Data records
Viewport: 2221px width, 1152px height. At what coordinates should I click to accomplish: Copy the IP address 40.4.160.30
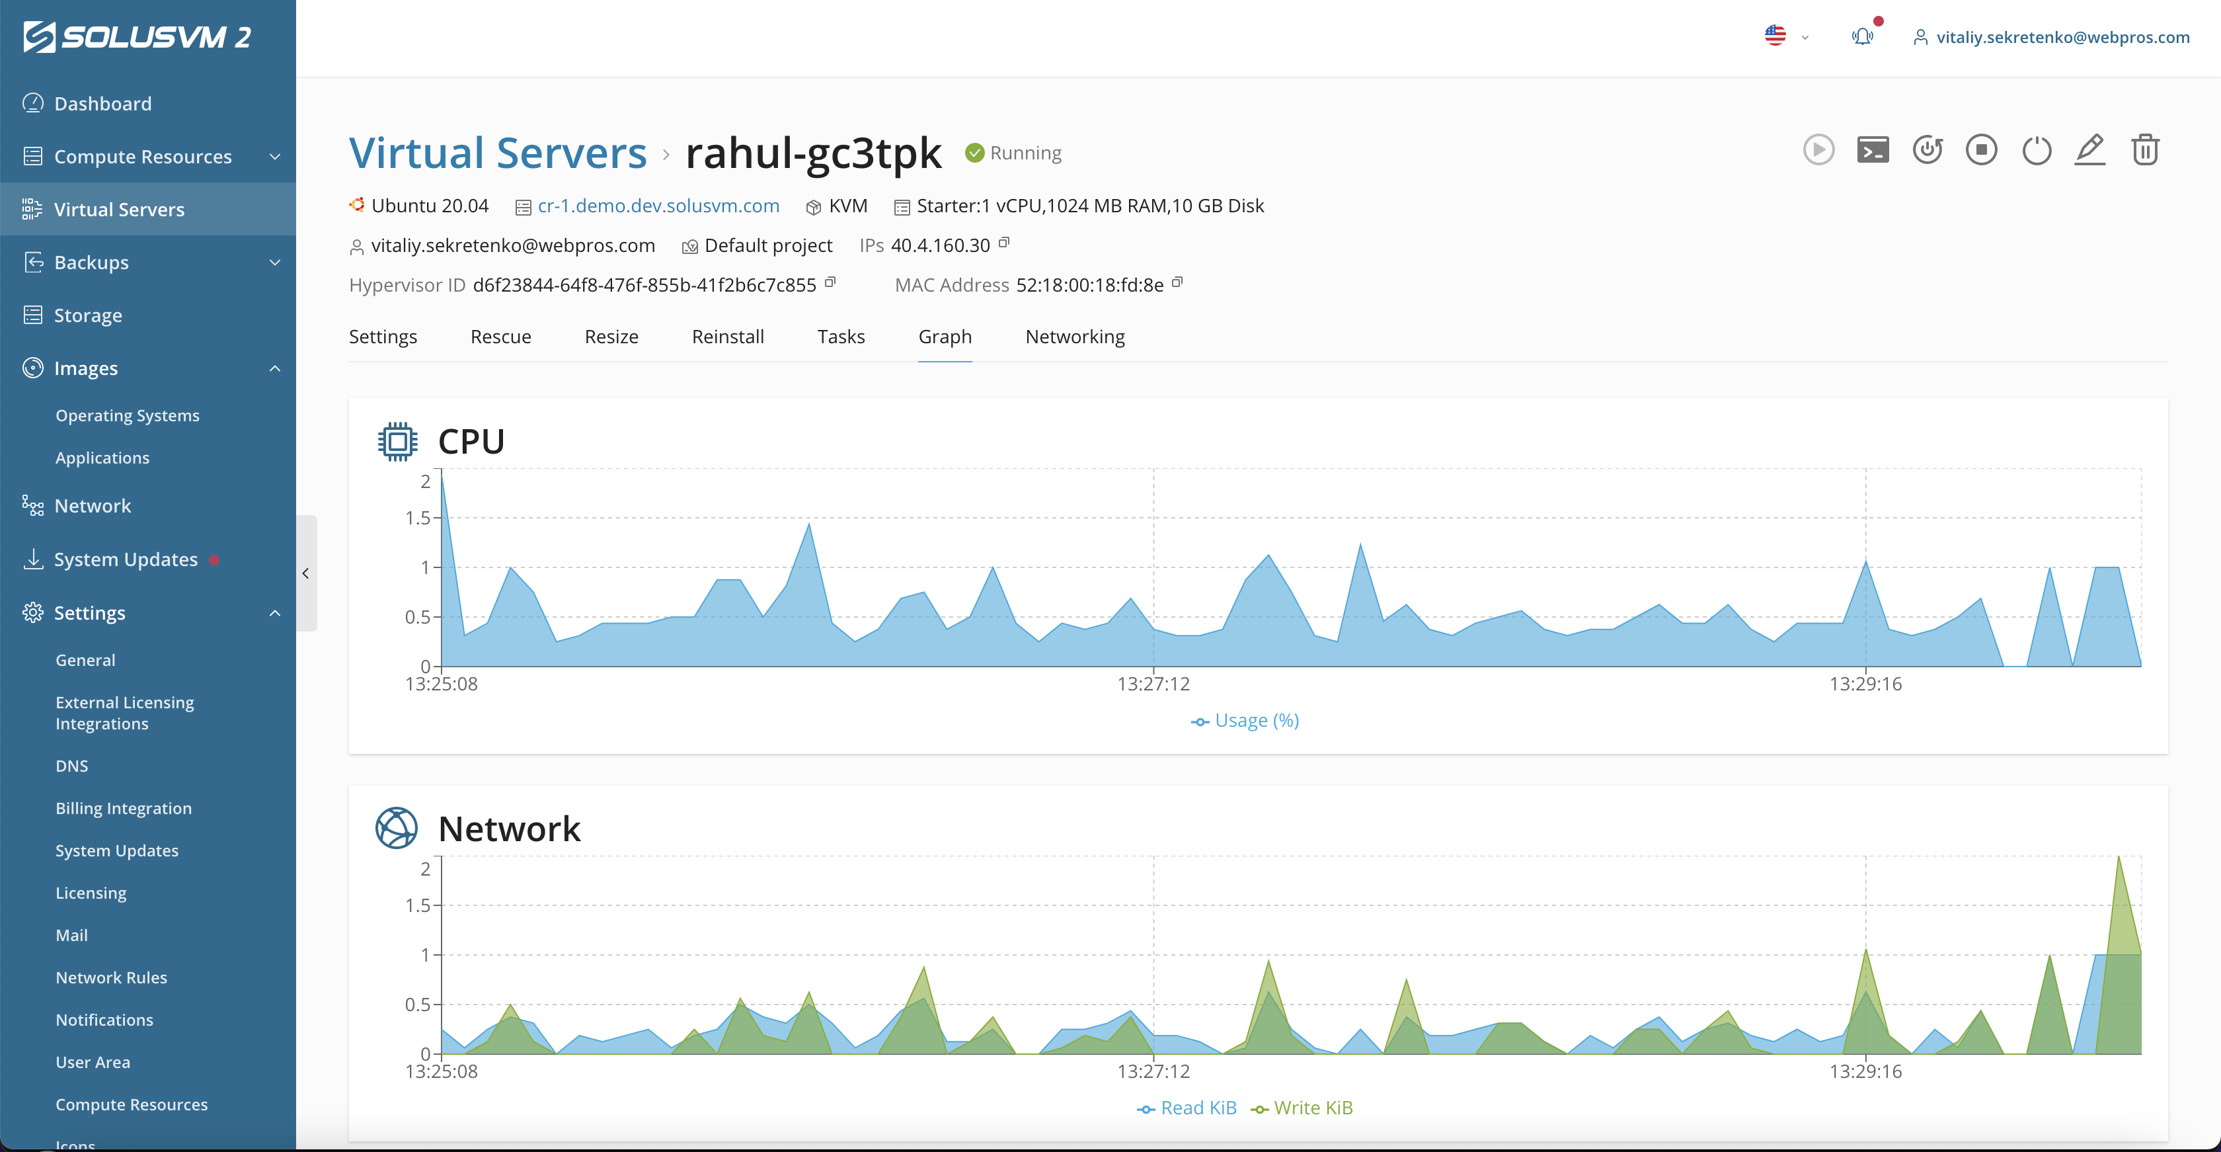[x=1004, y=243]
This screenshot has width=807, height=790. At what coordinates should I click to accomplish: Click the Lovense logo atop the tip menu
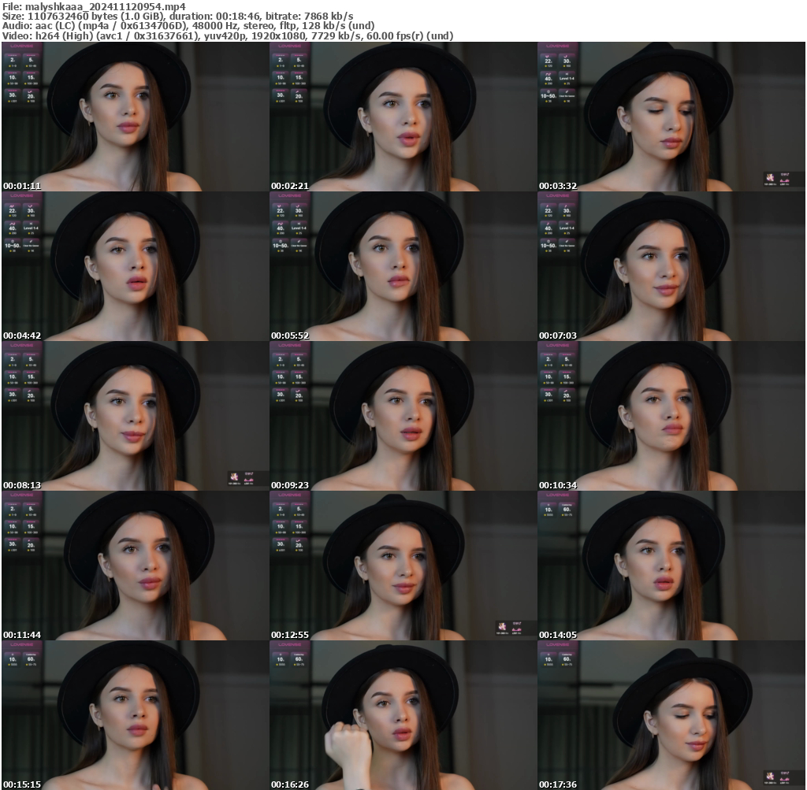[x=21, y=46]
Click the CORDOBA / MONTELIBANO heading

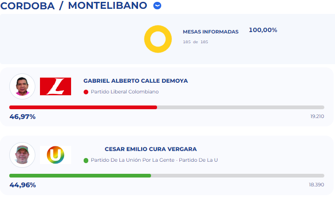pos(74,6)
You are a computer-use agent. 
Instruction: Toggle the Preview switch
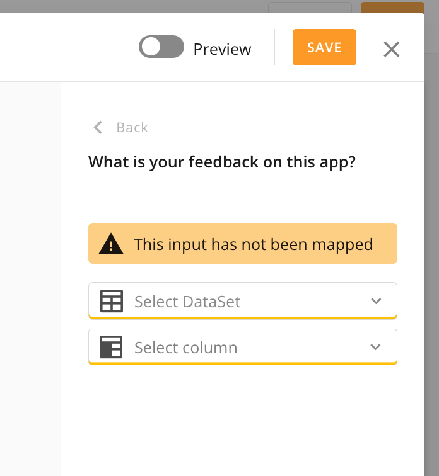coord(161,47)
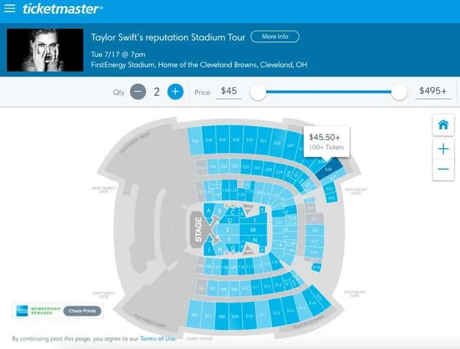Decrease ticket quantity with minus button
Image resolution: width=460 pixels, height=349 pixels.
(138, 92)
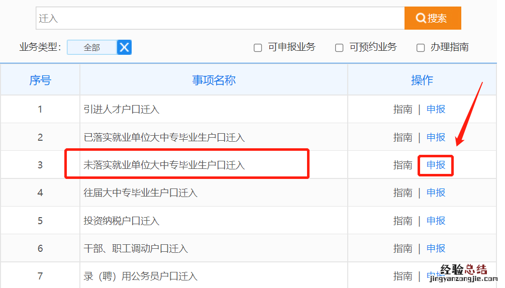Click the search input field containing 迁入
Viewport: 505px width, 288px height.
coord(220,19)
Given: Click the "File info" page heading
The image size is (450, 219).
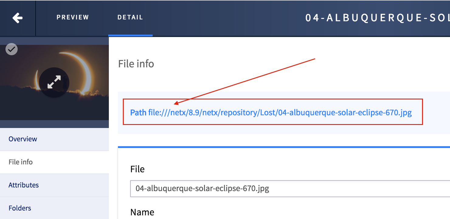Looking at the screenshot, I should tap(136, 64).
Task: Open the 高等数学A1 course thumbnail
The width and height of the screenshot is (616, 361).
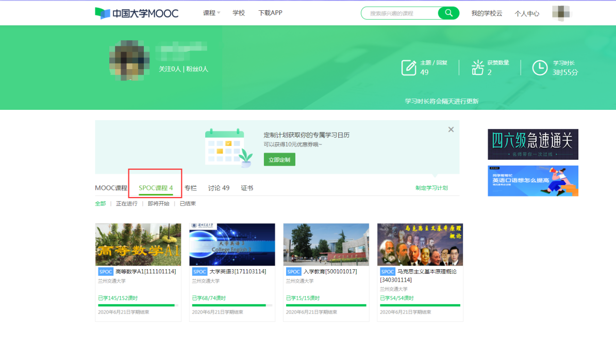Action: pos(138,244)
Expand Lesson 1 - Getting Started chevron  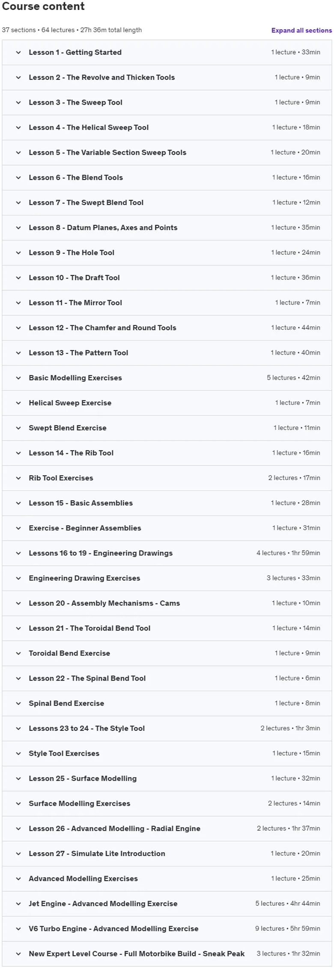[x=18, y=52]
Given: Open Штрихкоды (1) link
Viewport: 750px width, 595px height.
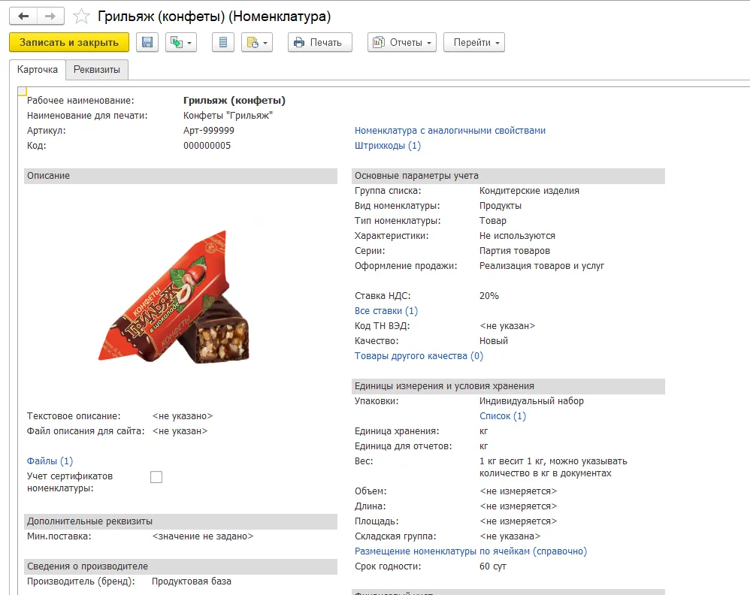Looking at the screenshot, I should click(x=388, y=146).
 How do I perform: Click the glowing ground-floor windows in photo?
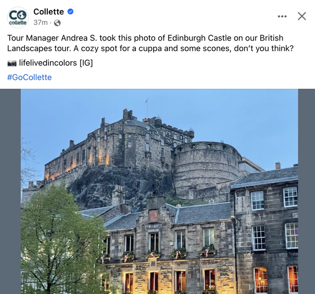click(169, 282)
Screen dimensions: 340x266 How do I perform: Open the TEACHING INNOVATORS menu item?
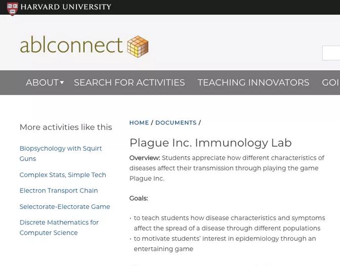253,82
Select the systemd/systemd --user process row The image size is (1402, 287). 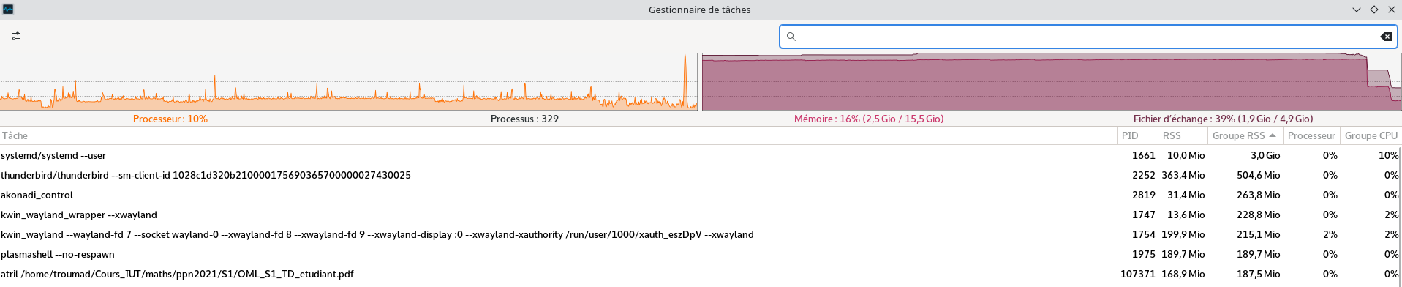pos(698,155)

Written request
Gather every line from the rows above that contains the string "accomplish", matching its case exactly.

Solution to the problem
Viewport: 2221px width, 1152px height. At what coordinates should I click to accomplish: Copy the IP address 40.4.160.30
This screenshot has width=807, height=790. At what coordinates should I click to accomplish: Click the Lovense logo atop the tip menu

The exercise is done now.